Material for this exercise.
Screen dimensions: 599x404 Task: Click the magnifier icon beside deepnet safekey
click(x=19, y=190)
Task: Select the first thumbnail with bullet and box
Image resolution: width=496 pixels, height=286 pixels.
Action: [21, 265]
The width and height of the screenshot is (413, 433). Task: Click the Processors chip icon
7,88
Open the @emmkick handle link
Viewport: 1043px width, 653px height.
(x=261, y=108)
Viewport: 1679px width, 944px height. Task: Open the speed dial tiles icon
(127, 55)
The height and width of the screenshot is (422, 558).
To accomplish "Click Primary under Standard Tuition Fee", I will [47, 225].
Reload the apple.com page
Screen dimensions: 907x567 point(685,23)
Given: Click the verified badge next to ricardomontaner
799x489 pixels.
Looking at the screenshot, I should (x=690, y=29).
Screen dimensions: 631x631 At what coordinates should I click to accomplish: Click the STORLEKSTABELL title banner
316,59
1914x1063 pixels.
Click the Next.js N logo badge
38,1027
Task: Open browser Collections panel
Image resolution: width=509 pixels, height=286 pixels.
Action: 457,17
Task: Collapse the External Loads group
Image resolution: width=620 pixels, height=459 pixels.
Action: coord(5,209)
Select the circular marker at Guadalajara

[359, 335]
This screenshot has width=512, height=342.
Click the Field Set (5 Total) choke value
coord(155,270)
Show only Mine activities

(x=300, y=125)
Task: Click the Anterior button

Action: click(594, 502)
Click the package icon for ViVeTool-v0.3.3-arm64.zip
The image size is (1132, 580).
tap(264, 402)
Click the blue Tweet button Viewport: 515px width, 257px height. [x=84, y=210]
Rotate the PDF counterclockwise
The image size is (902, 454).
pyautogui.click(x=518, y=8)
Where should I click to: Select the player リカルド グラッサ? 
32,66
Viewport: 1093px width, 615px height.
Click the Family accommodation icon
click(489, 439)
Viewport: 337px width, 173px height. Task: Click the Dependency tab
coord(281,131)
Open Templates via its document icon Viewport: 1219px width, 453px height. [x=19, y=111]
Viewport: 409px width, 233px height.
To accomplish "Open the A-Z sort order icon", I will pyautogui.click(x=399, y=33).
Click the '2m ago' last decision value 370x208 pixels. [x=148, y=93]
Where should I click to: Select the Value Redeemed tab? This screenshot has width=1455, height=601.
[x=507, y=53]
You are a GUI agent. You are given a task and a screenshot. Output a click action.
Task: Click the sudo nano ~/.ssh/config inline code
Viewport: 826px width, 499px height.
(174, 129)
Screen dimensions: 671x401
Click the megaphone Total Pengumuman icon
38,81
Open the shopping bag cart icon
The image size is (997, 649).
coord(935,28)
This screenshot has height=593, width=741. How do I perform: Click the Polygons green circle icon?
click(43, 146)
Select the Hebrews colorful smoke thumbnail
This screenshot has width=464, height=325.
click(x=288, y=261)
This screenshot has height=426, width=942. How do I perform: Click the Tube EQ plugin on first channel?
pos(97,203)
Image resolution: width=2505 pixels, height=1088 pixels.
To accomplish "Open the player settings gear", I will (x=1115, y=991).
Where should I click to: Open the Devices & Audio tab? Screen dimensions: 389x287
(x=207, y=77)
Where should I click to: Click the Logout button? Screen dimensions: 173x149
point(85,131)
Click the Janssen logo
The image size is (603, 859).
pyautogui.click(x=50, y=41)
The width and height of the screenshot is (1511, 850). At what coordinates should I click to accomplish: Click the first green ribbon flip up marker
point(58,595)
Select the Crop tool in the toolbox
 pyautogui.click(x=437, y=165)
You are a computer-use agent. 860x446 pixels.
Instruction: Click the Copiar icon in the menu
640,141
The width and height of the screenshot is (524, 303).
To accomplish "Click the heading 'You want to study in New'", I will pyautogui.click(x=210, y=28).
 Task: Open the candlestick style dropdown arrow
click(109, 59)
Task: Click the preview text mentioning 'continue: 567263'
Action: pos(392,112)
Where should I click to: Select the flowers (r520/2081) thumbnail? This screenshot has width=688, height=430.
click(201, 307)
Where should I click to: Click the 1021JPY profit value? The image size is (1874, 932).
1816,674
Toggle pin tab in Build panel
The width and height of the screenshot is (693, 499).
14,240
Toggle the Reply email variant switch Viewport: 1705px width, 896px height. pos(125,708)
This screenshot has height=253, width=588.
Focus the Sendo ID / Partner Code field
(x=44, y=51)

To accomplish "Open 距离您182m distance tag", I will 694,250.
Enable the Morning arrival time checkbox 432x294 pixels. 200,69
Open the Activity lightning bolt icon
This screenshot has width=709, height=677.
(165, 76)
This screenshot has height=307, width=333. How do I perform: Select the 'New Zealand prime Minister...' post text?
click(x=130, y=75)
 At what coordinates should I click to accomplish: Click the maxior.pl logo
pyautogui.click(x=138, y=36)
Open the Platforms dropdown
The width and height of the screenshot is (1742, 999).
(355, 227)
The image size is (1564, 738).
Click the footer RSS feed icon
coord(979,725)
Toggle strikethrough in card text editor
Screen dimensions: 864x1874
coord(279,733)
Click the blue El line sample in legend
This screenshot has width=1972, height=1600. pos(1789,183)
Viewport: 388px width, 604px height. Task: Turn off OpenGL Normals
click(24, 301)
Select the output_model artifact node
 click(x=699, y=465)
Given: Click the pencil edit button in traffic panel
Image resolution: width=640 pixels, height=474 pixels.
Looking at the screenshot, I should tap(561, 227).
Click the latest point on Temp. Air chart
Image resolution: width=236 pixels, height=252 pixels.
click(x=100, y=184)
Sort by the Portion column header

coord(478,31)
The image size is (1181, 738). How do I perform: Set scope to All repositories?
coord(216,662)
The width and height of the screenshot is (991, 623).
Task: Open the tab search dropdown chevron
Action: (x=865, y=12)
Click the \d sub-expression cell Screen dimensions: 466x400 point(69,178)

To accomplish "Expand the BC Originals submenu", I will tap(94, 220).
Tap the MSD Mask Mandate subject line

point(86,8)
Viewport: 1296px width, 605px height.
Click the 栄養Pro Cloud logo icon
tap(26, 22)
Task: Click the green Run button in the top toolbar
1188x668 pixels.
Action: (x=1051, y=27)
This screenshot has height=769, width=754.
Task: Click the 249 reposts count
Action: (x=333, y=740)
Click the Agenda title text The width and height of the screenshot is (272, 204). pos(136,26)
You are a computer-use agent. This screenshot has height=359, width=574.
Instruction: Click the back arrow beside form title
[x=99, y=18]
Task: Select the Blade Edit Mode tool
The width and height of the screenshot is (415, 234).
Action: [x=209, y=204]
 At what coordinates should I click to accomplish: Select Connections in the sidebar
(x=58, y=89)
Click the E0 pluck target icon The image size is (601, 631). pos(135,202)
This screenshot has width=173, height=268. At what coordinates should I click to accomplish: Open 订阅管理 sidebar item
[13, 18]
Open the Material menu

Given task. Turn the lines from the one with "1914x1063 pixels." up to and including the one with "click(489, 439)" into a Markdown table with the columns Number and Content. Leave out blank lines.

Finished answer.
| Number | Content |
|---|---|
| 1 | 1914x1063 pixels. |
| 2 | Click the Next.js N logo badge |
| 3 | 38,1027 |
| 4 | Task: Open browser Collections panel |
| 5 | Image resolution: width=509 pixels, height=286 pixels. |
| 6 | Action: 457,17 |
| 7 | Task: Collapse the External Loads group |
| 8 | Image resolution: width=620 pixels, height=459 pixels. |
| 9 | Action: coord(5,209) |
| 10 | Select the circular marker at Guadalajara |
| 11 | [359, 335] |
| 12 | This screenshot has width=512, height=342. |
| 13 | Click the Field Set (5 Total) choke value |
| 14 | coord(155,270) |
| 15 | Show only Mine activities |
| 16 | (x=300, y=125) |
| 17 | Task: Click the Anterior button |
| 18 | Action: click(594, 502) |
| 19 | Click the package icon for ViVeTool-v0.3.3-arm64.zip |
| 20 | The image size is (1132, 580). |
| 21 | tap(264, 402) |
| 22 | Click the blue Tweet button Viewport: 515px width, 257px height. [x=84, y=210] |
| 23 | Rotate the PDF counterclockwise |
| 24 | The image size is (902, 454). |
| 25 | pyautogui.click(x=518, y=8) |
| 26 | Where should I click to: Select the player リカルド グラッサ?  |
| 27 | 32,66 |
| 28 | Viewport: 1093px width, 615px height. |
| 29 | Click the Family accommodation icon |
| 30 | click(489, 439) |